Monday, August 27, 2012

Taming those Java editors on MacOSX

Today, I learned that you can open multiple Eclipse instances in MacOSX like this

$ open -n -a Eclipse

This comes pretty handy if you want a separate workspace per large project that has dozen or so modules (try importing the Camel or SpringFramework project source and you will see what I mean!)

The -a is for name of an application to open, and -n means to open with new instance.

Finding a programmer friendly text editor on MacOSX

Despite I use Eclipse for most of my large Java projects, I still often find myself the need of a plain text editor. I use plain text editor for most of my scripting programming. I also use it for notes taking, text file browsing, or even writing Blog post in markdown format!

I guess for most programmers, choosing an Editor is a very personally thing. So I am not here to convert anybody. However, for those who never heard of jEdit, you ought to give it a try. It's open source, full features, programmers friendly text editor that works across many of OS systems consistenly. It works because it's Java based! If you use one of decent computer now a day, the performance is excellent as well.

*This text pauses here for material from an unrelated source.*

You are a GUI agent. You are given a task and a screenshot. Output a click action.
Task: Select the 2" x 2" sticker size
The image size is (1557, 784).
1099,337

However, for some strange reason, the jedit installer on MacOSX doesn't comes with a normal java command line script wrapper. The only thing I can see is the actual binary under /Applications/ We can certainly run this as full jedit command, but then it always liter the console with strange GUI warnings. So a better way to run it is actually to use the open command.

$ open -a jedit $HOME/.bash_profile

Or you can add this in your .bash_profile file:

function jedit(){ open -a jedit "$@" ; }

Now you can use jedit command on the terminal.

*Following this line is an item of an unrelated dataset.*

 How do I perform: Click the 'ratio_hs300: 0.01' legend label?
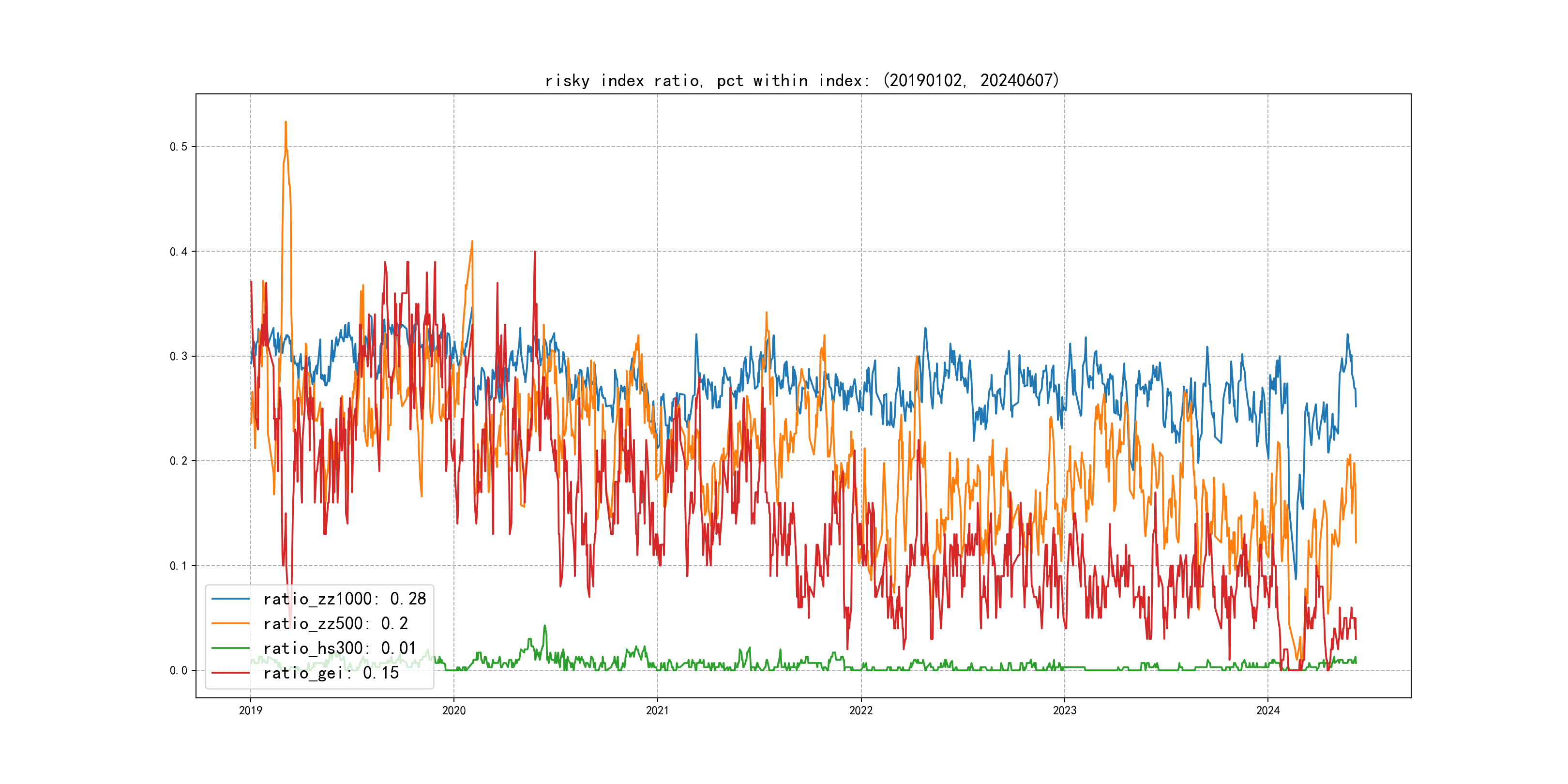point(340,648)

Some of my favorite features of jEdit

  • It's open source and has very active community of users.
  • It works across MacOSX, Windows and Linux Desktop.
  • Support many common programming language syntax highlights.
  • Support multi columns editing.
  • Support rich feature search (reg ex, hyper-search, all buffers search, search and replace etc.)
  • Support multi buffers tabs editing.
  • Supports Macro recording and scripting.
  • Support plugin extension and there are many external plugins available (eg: XML formater, Diff viewer, SFTP client/editing, etc).

Openning other stuff on MacOSX

The little open command can open not just application, but it can also open directories or files by extension associations. For example, to configure any .properties files to be open by jEdit, try the the following.

  1. Use Finder to browse and find one of properties
  2. Right click, "Open With" > "Other..."
  3. Choose "jEdit" under Applications folder.
  4. Enable "Always Open With", then click Open button.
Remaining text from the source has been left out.